I’ll give you an example from early in the COVID period. The way the strategy works, it’s looking and identifying up-down capture performance on a daily basis and then looking at that data over rolling periods of time to try to determine winners from the losers. So it’s a truly active ETF. In COVID, it became heavily weighted in technology and healthcare. If you think about a downturn in the market, normally, as advisors, we’ve been taught, “well, gosh, when we play defense, where do you go?” You go to consumer staples, you go to utilities, you go what has been historically those defensive type of areas. But during COVID, that wasn’t the case. In fact, had you moved there, you would have really gotten beat up. On good days, technology and healthcare were by far the leaders, but even on down-market days investors were tending to hold on to technology and healthcare more so than other securities. And so, the strategy had a really good year in 2020.
But by November, as Biden came into control and there was a big infrastructure push, the strategy started to move — based on its quant model, again, up down capture — it started to really incorporate industrials, some energy, and financials. The portfolio became a little more balanced and even tilted a little bit to some of those areas that would be more infrastructure related. We called it “the Biden portfolio.” [Laughs.]
Then, interesting enough, by last December of 2021, it became an inflation portfolio where, again, energy was really important, financials again, but then even commodities. I think the portfolio got as heavy as maybe 15-16% commodities — and we had not own commodities in that portfolio for probably the life of the strategy.
So it will move around. It can also add cash, it can use puts to help protect on the downside, if we see a significant down market scenario continue, if we were seeing growth and liquidity dry up. I think it provides a lot of solutions to advisors and the beauty of ETF, we’ve had so many ETFs over the years that have been index oriented, but the beauty of the ETF, when you have an adaptive product or a product that really can shift, all those allocation moves can happen within that ETF without creating capital gain exposure. So it puts the advisor in a great position to control the tax aspect for the client, without the client paying big capital gains taxes each year.
Harp: What’s one thing that sets your firm apart?
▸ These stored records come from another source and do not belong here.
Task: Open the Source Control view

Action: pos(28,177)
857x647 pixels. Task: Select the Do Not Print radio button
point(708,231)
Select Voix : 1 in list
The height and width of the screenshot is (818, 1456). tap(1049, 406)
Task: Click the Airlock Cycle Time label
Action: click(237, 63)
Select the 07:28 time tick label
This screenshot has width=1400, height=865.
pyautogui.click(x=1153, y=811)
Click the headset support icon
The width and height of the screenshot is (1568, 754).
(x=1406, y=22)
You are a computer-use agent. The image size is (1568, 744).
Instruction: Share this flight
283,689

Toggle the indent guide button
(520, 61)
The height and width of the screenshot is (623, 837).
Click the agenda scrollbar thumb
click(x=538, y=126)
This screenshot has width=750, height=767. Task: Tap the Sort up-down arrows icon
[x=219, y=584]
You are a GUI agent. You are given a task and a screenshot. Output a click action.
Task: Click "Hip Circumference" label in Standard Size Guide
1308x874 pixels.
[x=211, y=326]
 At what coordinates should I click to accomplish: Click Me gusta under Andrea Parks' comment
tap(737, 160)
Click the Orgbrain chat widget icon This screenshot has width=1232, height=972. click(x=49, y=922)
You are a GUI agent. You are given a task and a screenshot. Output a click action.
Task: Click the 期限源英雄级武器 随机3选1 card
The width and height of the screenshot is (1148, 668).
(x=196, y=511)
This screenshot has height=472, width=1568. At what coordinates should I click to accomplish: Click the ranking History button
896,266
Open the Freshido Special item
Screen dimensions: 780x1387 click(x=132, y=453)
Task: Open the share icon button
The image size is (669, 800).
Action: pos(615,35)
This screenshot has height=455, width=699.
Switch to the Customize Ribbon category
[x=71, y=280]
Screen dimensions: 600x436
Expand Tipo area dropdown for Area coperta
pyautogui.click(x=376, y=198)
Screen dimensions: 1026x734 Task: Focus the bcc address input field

Rutherford: We’re still a small boutique, you know, a lot of access to us and the managers, but I think we’re adaptive, right? Every one of our products has some tactical scheme. I always say, “look, we just want to capture benchmark returns and up markets.” If we overperformed the benchmark, that’s even better. But then we certainly want to mitigate losses in down markets. And whether we use cash to do that, whether we use puts, whether we maybe even use some type of an inverse solution here or there, we think that the end client, the retail client, they want good returns. They want fair returns, but they don’t want big drawdowns, big losses. I think that’s what they want from their advisors. That’s the mission of all of our product line and what we try to do. That sets us apart from the typical asset driven, long-only type of strategies that that are out there in the marketplace.